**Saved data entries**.
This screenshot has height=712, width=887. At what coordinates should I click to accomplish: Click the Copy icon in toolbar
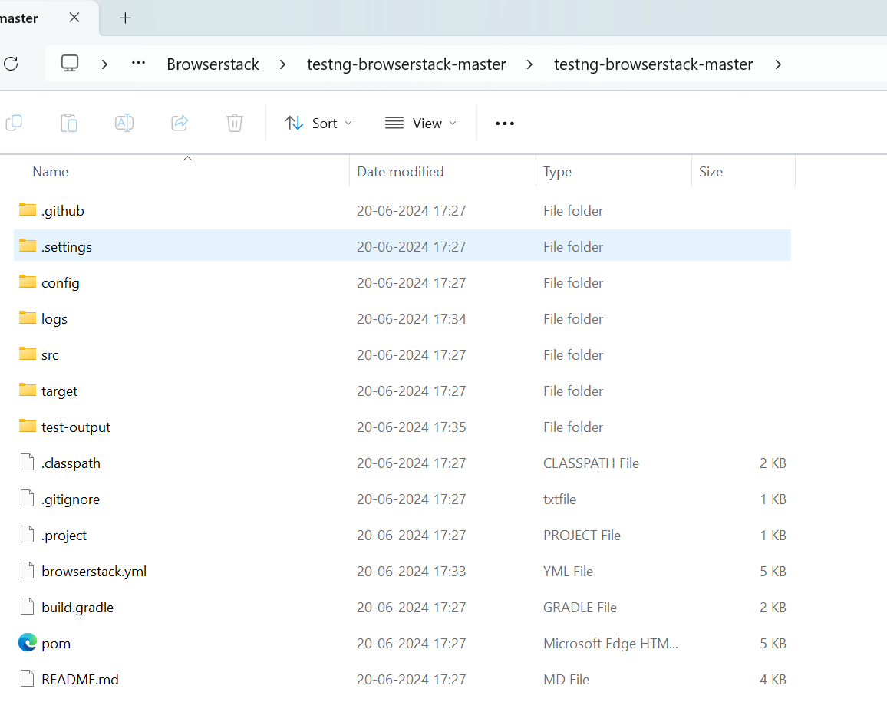14,123
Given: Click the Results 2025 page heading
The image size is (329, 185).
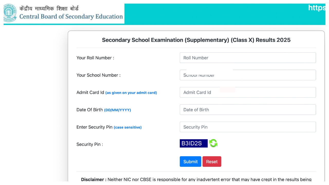Looking at the screenshot, I should (196, 40).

**What is required**.
Your task is to retype the lines running from the one that contains "Given: Click the Results 2025 page heading" through the end of the records, and nothing else. Pictures are not part of the copy.

**Reply**.
Given: Click the Results 2025 page heading
The image size is (329, 185).
Looking at the screenshot, I should (196, 40).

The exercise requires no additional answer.